Вторая проблема — на «Унитехпроме БГУ» очень маленький участок для производства фармсубстанций и готовых лекарственных форм. Предприятие не имеет средств, чтобы получить дополнительные площади и привести их в соответствие с требованиями международного стандарта GMP. Тем более нет этих денег у научной лаборатории, и все попытки получить их через инновационные и инвестиционные программы ни к чему не привели. Этому можно только удивляться, учитывая, что работа ведется по Государственной научно-технической программе «Фармацевтические субстанции и лекарственные средства», призванной обеспечить лекарственную безопасность страны.
Один из производимых на «Унитехпроме БГУ» препаратов — цисплацел. Это белорусский бренд, представляющий собой цисплатин, «посаженный» на биорассасывающийся полимерный носитель, выпускается он небольшими партиями и применяется для локальной химио-терапии злокачественных опухолей головного мозга и опухолей в области головы и шеи. Клинические испытания показали его высокую эффективность.

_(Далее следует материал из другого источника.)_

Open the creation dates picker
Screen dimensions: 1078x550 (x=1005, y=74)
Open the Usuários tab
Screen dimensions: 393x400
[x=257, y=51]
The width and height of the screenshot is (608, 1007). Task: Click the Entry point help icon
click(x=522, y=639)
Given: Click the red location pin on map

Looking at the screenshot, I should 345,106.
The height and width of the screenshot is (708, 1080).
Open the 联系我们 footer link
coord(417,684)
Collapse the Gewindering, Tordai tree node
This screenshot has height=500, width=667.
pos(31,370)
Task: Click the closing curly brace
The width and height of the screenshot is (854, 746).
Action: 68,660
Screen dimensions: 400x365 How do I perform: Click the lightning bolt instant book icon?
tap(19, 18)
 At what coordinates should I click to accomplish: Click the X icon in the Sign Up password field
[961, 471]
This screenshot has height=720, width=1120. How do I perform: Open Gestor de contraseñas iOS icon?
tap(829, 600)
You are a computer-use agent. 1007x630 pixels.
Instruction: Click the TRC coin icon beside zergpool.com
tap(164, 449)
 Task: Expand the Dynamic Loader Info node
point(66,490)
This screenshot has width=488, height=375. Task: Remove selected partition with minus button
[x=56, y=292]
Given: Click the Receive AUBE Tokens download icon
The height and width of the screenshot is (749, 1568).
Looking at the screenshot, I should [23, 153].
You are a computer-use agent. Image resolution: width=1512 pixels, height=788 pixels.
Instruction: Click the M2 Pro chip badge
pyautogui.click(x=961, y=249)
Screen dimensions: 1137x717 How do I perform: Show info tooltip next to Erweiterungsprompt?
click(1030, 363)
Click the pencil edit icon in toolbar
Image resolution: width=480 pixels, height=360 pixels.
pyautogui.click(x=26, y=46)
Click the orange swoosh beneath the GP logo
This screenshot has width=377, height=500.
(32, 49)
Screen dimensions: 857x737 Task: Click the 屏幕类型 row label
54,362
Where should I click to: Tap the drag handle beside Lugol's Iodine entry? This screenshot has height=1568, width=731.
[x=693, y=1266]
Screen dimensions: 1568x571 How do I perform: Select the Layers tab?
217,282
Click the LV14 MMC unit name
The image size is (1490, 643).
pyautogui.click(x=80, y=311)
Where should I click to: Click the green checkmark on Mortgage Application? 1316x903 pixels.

— К сожалению, перечень проблем, которые не способствуют активному продвижению научных разработок в практику, не ограничивается недостатком средств и производственных площадей, — говорит Татьяна Юркштович. — Нездоровую атмосферу, парализующую творческую работу и заставляющую ученых избегать смелых, но рискованных решений, порождает требование возврата выделенных на исследования бюджетных денег, если не удастся получить практический результат. Наука — это поиск, который не всегда приносит плоды, и ученый должен иметь право на отрицательный результат. Наши новые препараты, например, после отработки технологии синтеза, испытываются на экспериментальных животных, и мы, даже получив на этом этапе замечательный эффект, не можем твердо сказать, что он воспроизведется в клиническом эксперименте. Ведь человек — это совсем другой организм, другая ферментная система. Вот смотрите, в России разработана программа развития фармацевтической промышленности до 2020 года, и там наблюдается нормальный, взвешенный подход. Постулируется, что до конца второго десятилетия там будет разработано 50 новых препаратов. И еще там записано, что для этого нужно выполнить 950 проектов. То есть всего 5 процентов разработок должны завершиться регистрацией новых препаратов. И так во всем мире. Требовать, чтобы 100 процентов разработок заканчивались освоением,— это абсурд. А когда речь идет о лекарствах — это абсурд полный. Пока мы не попадали в ситуацию, когда от нас требовали вернуть деньги, поскольку до сих пор все наши препараты медицина брала на вооружение. Но вечно так продолжаться не может.